A Brief History of Time: Totally Narrow-Minded Edition

John Muckler was fired as GM of the Ottawa Senators in mid-June 2007, despite his team making the Stanley Cup finals just weeks earlier. Bryan Murray, the coach that helped get them there and the former GM of the team that beat them, was seen as the true mastermind, succeeding despite Muckler rather than because of him. In what seems, four years later, like a change in the very culture of this hockey club, Murray was promoted to replace Muckler. In the intervening years, Ottawa never won another playoff series, missed the playoffs twice, and were swept once. They’ve had four coaches, including Murray’s second stint. In the kind of irony that can only happen in Ottawa, Murray, age 69, was renewed for three years. For all the clichés about how this is a results-based business, Stanley Cup Finals equalled “you’re out on your ass” and fifth last in the league an extension.

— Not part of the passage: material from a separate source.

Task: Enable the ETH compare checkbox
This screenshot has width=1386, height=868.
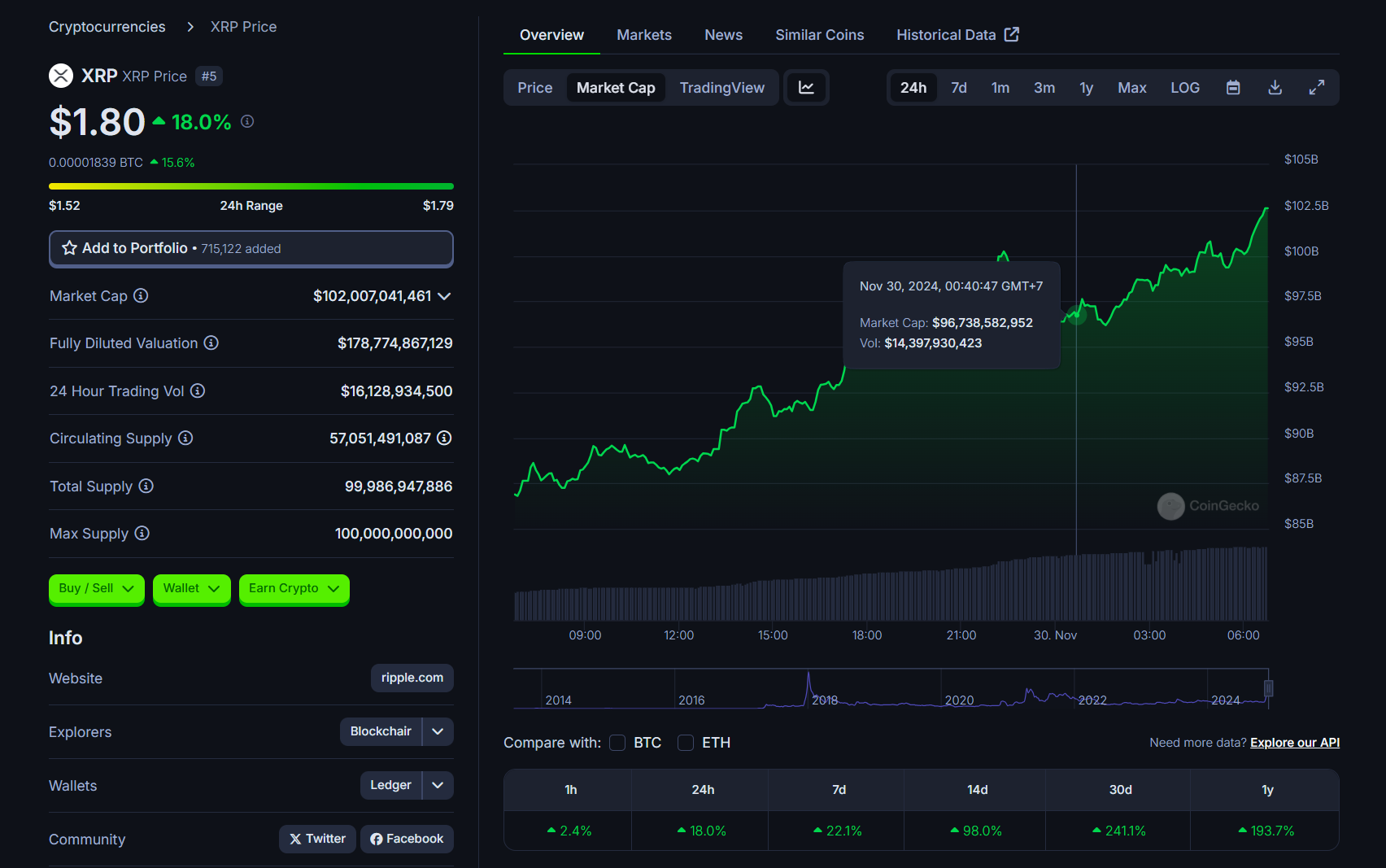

The governing thought seems to be that Murray is too respected, brings too many intangibles to the prestige of the club to let him go. His drafting record, or at least his choices in a scouting department, are lauded. The failures of this club to contend are Muckler’s, and Muckler’s successes were…someone else’s. Being just another hockey fan on the outside, I can do little else but concede that this might be the case. All I have is a record of transactions and public statements on which to base my skepticism. One thing can’t really be debated, which is that the culture of the Murrays is now inextricably tied to this franchise, and rather than make a huge cultural change, Melnyk decided to keep the same vision and plan in place for the foreseeable future. If Kanata sort of resembles a desert, Bryan Murray now sort of resembles Hosni Mubarek.

But in an attempt to restore some semblance of the results-based analysis, let’s look at Murray’s spotty transaction record up close. It ain’t pretty.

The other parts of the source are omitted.